### [Source excerpt]
In January, I have started a new series in which I have a look at the lives of the saints that are remembered in the liturgical calendar for the month ahead. As the Love Blog Challenge is back for the 3rd edition starting tomorrow (February 1st), this post will go live a day ahead of the first day of the month. I’m really not good at doing that blogger’s thing of having a schedule so you know when you can expect something and come back to the blog accordingly. I have other qualities, I promise.
February, from a liturgical point of view, is a heavy weight month this year, with Lent starting with Ash Wednesday falling on the 14th. However, before we move into a penitential mode, Friday 2nd is the Feast of the Presentation of Our Lord, also known as Candlemas. While it doesn’t per se remember a saint, Simeon and Anna are two examples of faith that are, to me, quite inspiring. Their story is told in the Gospel according to St Luke, Chapter 2.
St Paulo Miki and Companions
6th of February
Also known as the 26 Martyrs of Japan, an eclectic group of religious missionaries and Japanese laypeople and religious, belonging to a number of different orders, were martyred on February 5, 1597 at the hand of the Japanese empire, in the persecutions that were the key theme of Shūsaku Endō’s novel Silence, which was adapted into a film in 2016. St Paulo Miki seems to have remained the most famous of them because, a fiery preacher born of a wealthy family and later become a Jesuit, he preached his last sermon from the cross on which he died. Nagasaki, the town where the martyrdom took place, now has the largest Catholic population in Japan. Truly God has a sense of humour.

### [Source data]
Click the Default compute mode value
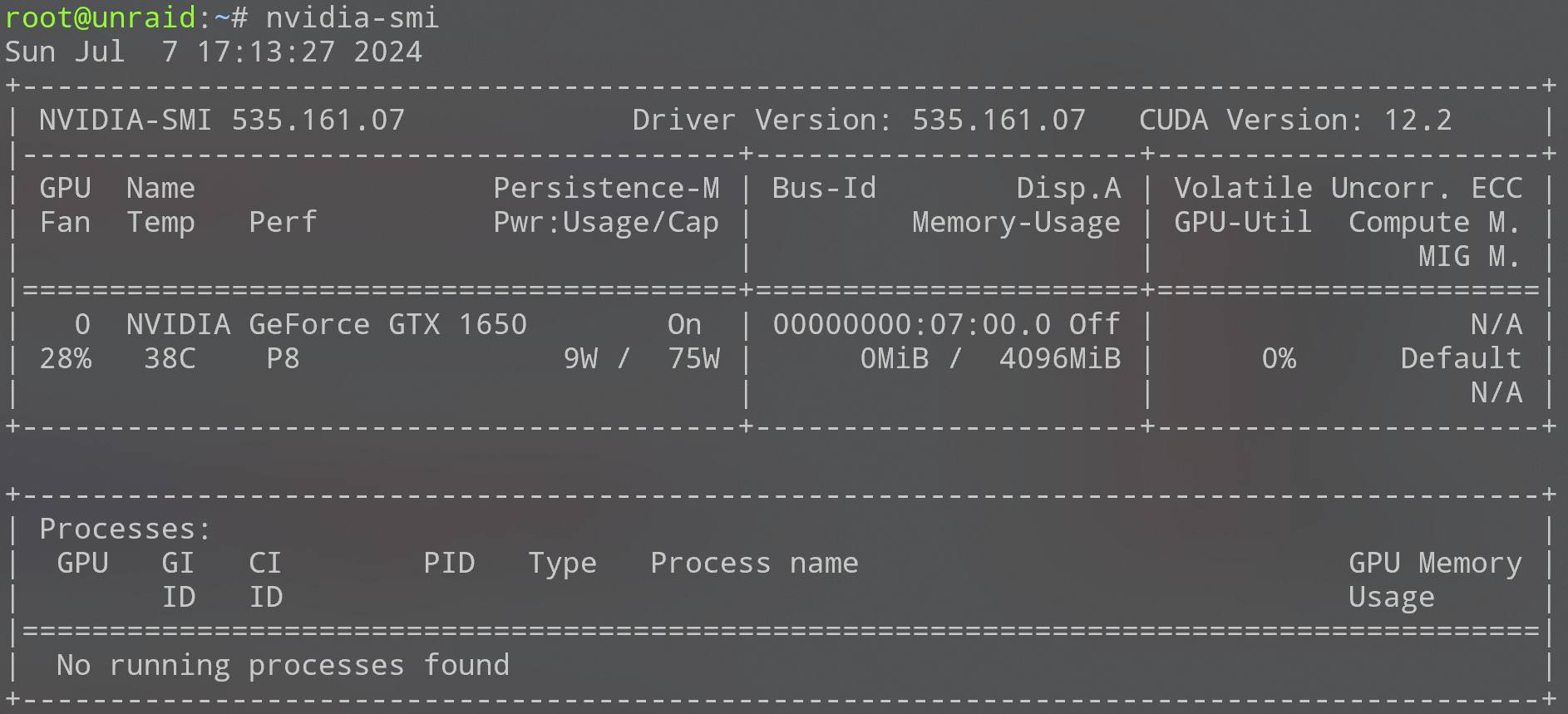 [x=1460, y=358]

### [Your tasks]
1 > Condense the paragraph of the blog post beginning "February, from a liturgical point of view" into a shorter version that keeps its main facts.
2 > Transcribe the blog post word for word, between "St Paulo Miki and" and "sense of humour.", inclusive.
The data above comes from a separate source and has no connection to the blog post.

### [Expected answers]
1 > This year February is a heavy month liturgically, with Lent beginning on Ash Wednesday, the 14th. Before that, Friday the 2nd is the Feast of the Presentation of Our Lord, or Candlemas. It doesn't remember a saint as such, but Simeon and Anna, whose story appears in Luke, Chapter 2, are inspiring examples of faith.

2 >
St Paulo Miki and Companions
6th of February
Also known as the 26 Martyrs of Japan, an eclectic group of religious missionaries and Japanese laypeople and religious, belonging to a number of different orders, were martyred on February 5, 1597 at the hand of the Japanese empire, in the persecutions that were the key theme of Shūsaku Endō’s novel Silence, which was adapted into a film in 2016. St Paulo Miki seems to have remained the most famous of them because, a fiery preacher born of a wealthy family and later become a Jesuit, he preached his last sermon from the cross on which he died. Nagasaki, the town where the martyrdom took place, now has the largest Catholic population in Japan. Truly God has a sense of humour.